■ Assignment ■
The part below that opens with the line containing "You are a GUI agent. The screenshot is 1366×768." and closes with the line containing "Nokta øllum (85, 2534)" should be copied exactly, minus any pictures.

---- Materials provided

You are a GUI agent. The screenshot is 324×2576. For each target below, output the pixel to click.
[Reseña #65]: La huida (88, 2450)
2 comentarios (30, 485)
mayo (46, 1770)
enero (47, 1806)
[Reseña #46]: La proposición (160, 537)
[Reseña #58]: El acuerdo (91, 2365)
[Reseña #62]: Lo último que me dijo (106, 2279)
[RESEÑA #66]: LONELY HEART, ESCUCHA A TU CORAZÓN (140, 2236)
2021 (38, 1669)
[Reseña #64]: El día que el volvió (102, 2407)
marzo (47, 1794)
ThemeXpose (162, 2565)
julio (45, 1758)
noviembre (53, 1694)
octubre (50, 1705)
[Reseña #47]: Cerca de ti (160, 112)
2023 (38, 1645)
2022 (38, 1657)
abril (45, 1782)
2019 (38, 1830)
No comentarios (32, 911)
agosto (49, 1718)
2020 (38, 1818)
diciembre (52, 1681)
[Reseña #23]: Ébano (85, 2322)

--------
---- Materials provided

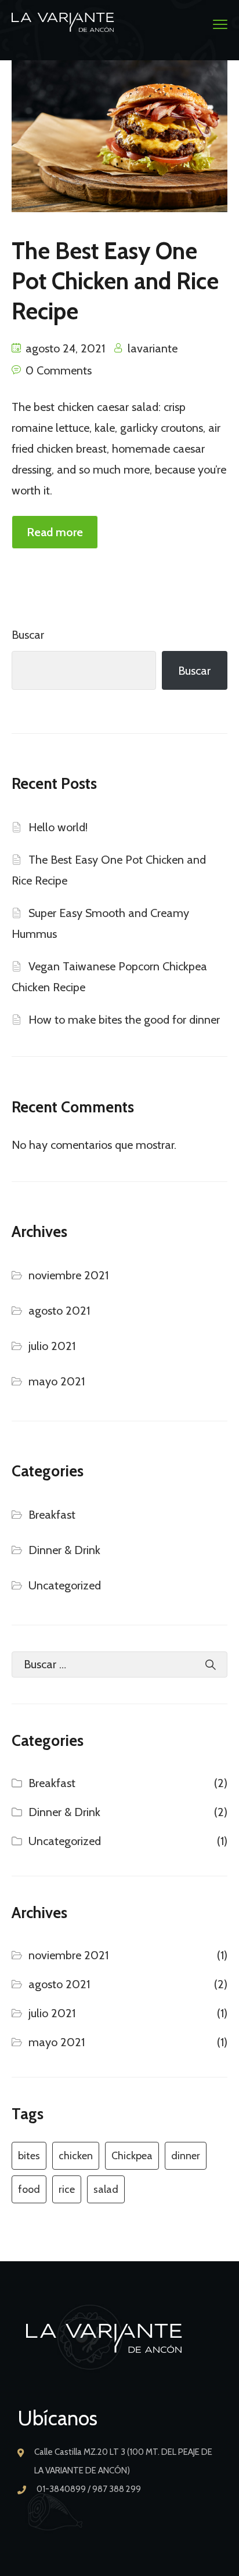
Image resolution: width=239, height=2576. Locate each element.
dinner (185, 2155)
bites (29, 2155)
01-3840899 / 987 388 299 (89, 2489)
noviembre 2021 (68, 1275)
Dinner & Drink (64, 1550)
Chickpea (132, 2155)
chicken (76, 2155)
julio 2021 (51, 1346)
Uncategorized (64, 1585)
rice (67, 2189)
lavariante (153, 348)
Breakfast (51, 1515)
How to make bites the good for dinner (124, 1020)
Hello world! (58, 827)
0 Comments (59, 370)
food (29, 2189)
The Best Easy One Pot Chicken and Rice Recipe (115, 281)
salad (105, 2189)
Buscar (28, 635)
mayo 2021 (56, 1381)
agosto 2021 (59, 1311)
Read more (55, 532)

--------
---- Materials provided

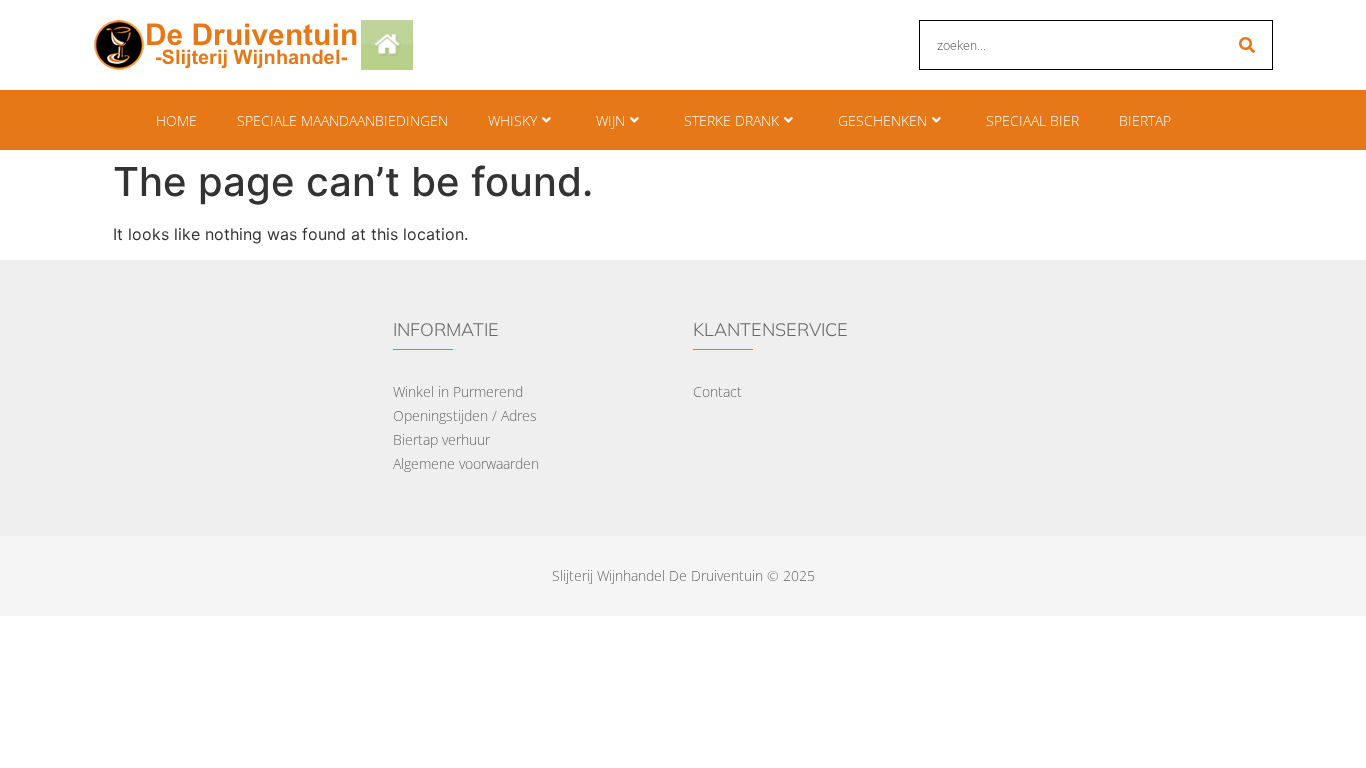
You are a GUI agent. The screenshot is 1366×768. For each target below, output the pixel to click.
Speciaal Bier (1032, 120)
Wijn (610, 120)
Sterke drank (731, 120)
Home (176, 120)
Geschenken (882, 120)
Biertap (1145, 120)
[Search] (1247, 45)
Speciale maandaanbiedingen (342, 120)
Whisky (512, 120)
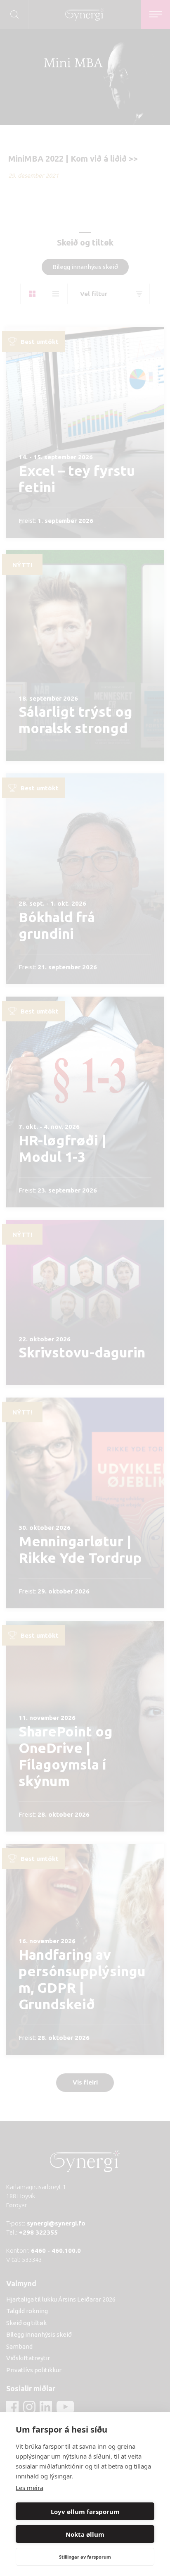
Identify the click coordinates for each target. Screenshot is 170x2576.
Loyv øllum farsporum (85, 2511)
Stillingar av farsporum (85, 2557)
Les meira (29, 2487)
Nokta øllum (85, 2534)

--------

■ Solution to this problem ■
You are a GUI agent. The screenshot is 1366×768. For each target below, output the pixel to click.
Speciaal Bier (1032, 120)
Wijn (610, 120)
Sterke drank (731, 120)
Home (176, 120)
Geschenken (882, 120)
Biertap (1145, 120)
[Search] (1247, 45)
Speciale maandaanbiedingen (342, 120)
Whisky (512, 120)
Identify the click coordinates for each target. Screenshot is 170x2576.
Loyv øllum farsporum (85, 2511)
Stillingar av farsporum (85, 2557)
Les meira (29, 2487)
Nokta øllum (85, 2534)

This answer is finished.